Unsupervised Acoustic Word Embeddings on Buckeye English and NCHLT Xitsonga

Overview

Note: An updated version of this recipe is available at https://github.com/kamperh/recipe_bucktsong_awe_py3. This updated recipe is implemented in Python 3 (instead of Python 2.7) and uses LibROSA for feature extraction (instead of HTK).

Unsupervised acoustic word embedding (AWE) approaches are implemented and evaluated on the Buckeye English and NCHLT Xitsonga speech datasets. The experiments are described in:

H. Kamper, "Truly unsupervised acoustic word embeddings using weak top-down constraints in encoder-decoder models," in Proc. ICASSP, 2019. [arXiv]

Please cite this paper if you use the code.

Disclaimer

The code provided here is not pretty. But I believe that research should be reproducible. I provide no guarantees with the code, but please let me know if you have any problems, find bugs or have general comments.

Datasets

Portions of the Buckeye English and NCHLT Xitsonga corpora are used. The whole Buckeye corpus will be required to execute the steps here, and the portion of the NCHLT data. These can be downloaded from:

Buckeye corpus: buckeyecorpus.osu.edu
NCHLT Xitsonga portion: www.zerospeech.com. This requires registration for the challenge.

From the complete Buckeye corpus we split off several subsets. The most important are the sets labelled as devpart1 and zs in the code here. These sets respectively correspond to English1 and English2 in Kamper et al., 2016, so see the paper for more details. More details of which speakers are found in which set is also given at the end of features/readme.md. We use the entire Xitsonga dataset provided as part of the Zero Speech Challenge 2015 (this is already a subset of the NCHLT data).

Download all these datasets beforehand. These can be stored apart from the code.

Clone the repository

Clone the repository by running:

git clone https://github.com/kamperh/bucktsong_awe

Move into the repository directory:

cd bucktsong_awe

Docker

This recipe comes with Dockerfiles which can be used to build images containing all of the required dependencies. This recipe can be completed without using Docker, but using the image makes it easier to resolve dependencies. To use the docker image you need to first:

Install Docker and follow the post installation steps.
Install nvidia-docker.

* _GIVEN DATA_

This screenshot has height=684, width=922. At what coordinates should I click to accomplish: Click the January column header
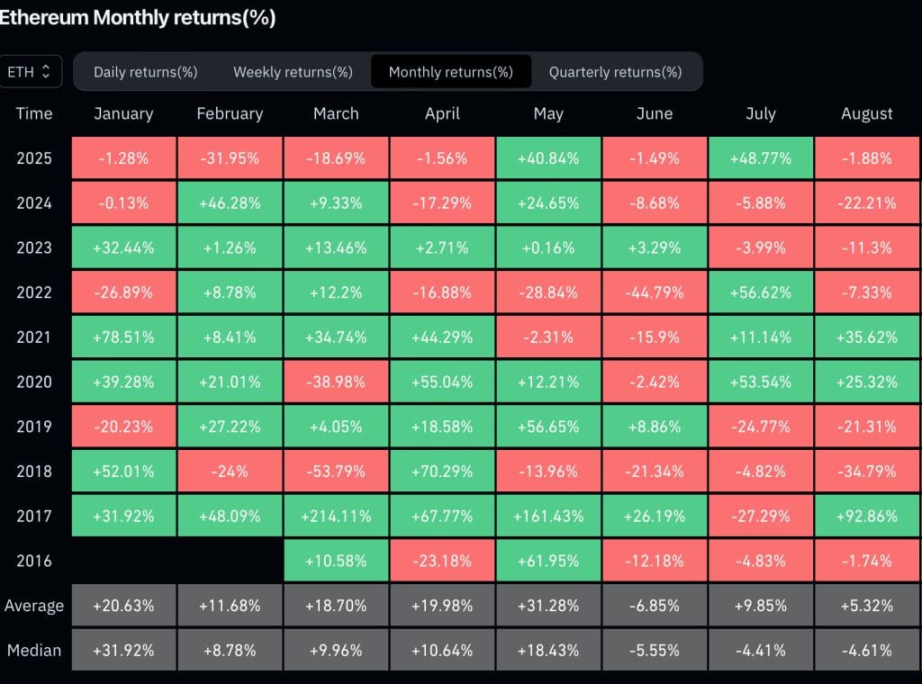(x=123, y=113)
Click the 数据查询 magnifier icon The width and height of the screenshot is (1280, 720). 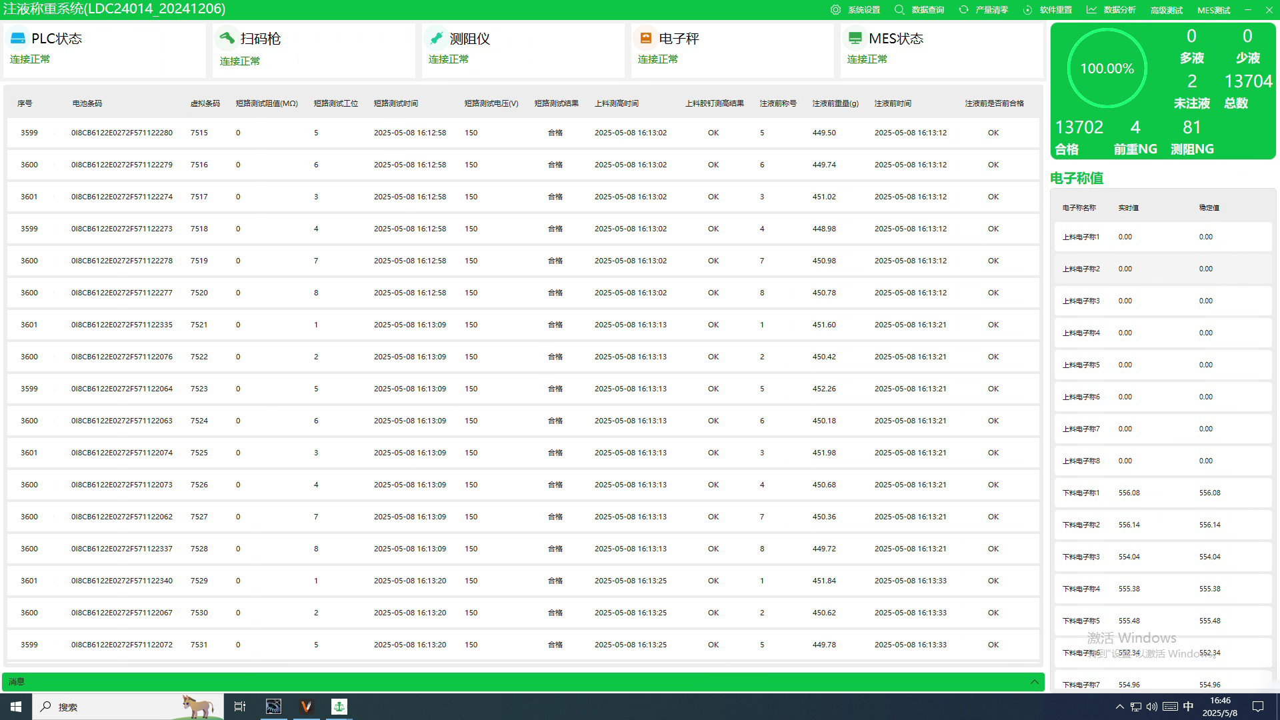point(899,10)
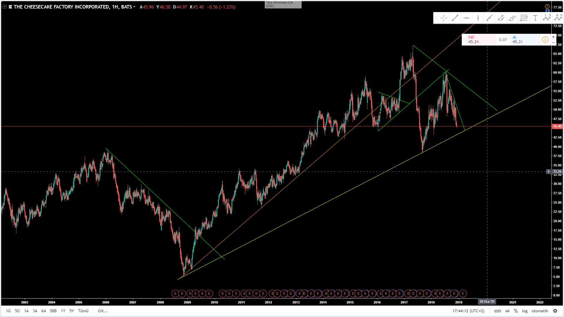Select the Fibonacci retracement tool

pyautogui.click(x=524, y=18)
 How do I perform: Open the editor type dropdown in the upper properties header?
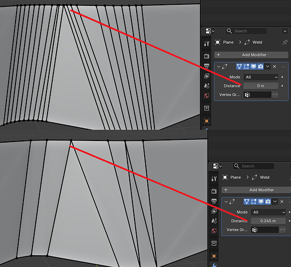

* _OBJECTIVE 1_
Copy everything in the recipe page from "Portions of the" down to "the NCHLT data).", swapping "Buckeye corpus" for "Buckeye dataset".
* _OBJECTIVE 2_
The recipe page says the recipe can be completed without Docker. Why does it suggest using the Docker image anyway?
The records have no connection to the recipe page.

* _CORRECT RESULT 1_
Portions of the Buckeye English and NCHLT Xitsonga corpora are used. The whole Buckeye dataset will be required to execute the steps here, and the portion of the NCHLT data. These can be downloaded from:

Buckeye dataset: buckeyecorpus.osu.edu
NCHLT Xitsonga portion: www.zerospeech.com. This requires registration for the challenge.

From the complete Buckeye dataset we split off several subsets. The most important are the sets labelled as devpart1 and zs in the code here. These sets respectively correspond to English1 and English2 in Kamper et al., 2016, so see the paper for more details. More details of which speakers are found in which set is also given at the end of features/readme.md. We use the entire Xitsonga dataset provided as part of the Zero Speech Challenge 2015 (this is already a subset of the NCHLT data).

* _CORRECT RESULT 2_
The Dockerfiles build images that contain all of the required dependencies. Using the image therefore makes those dependencies easier to resolve.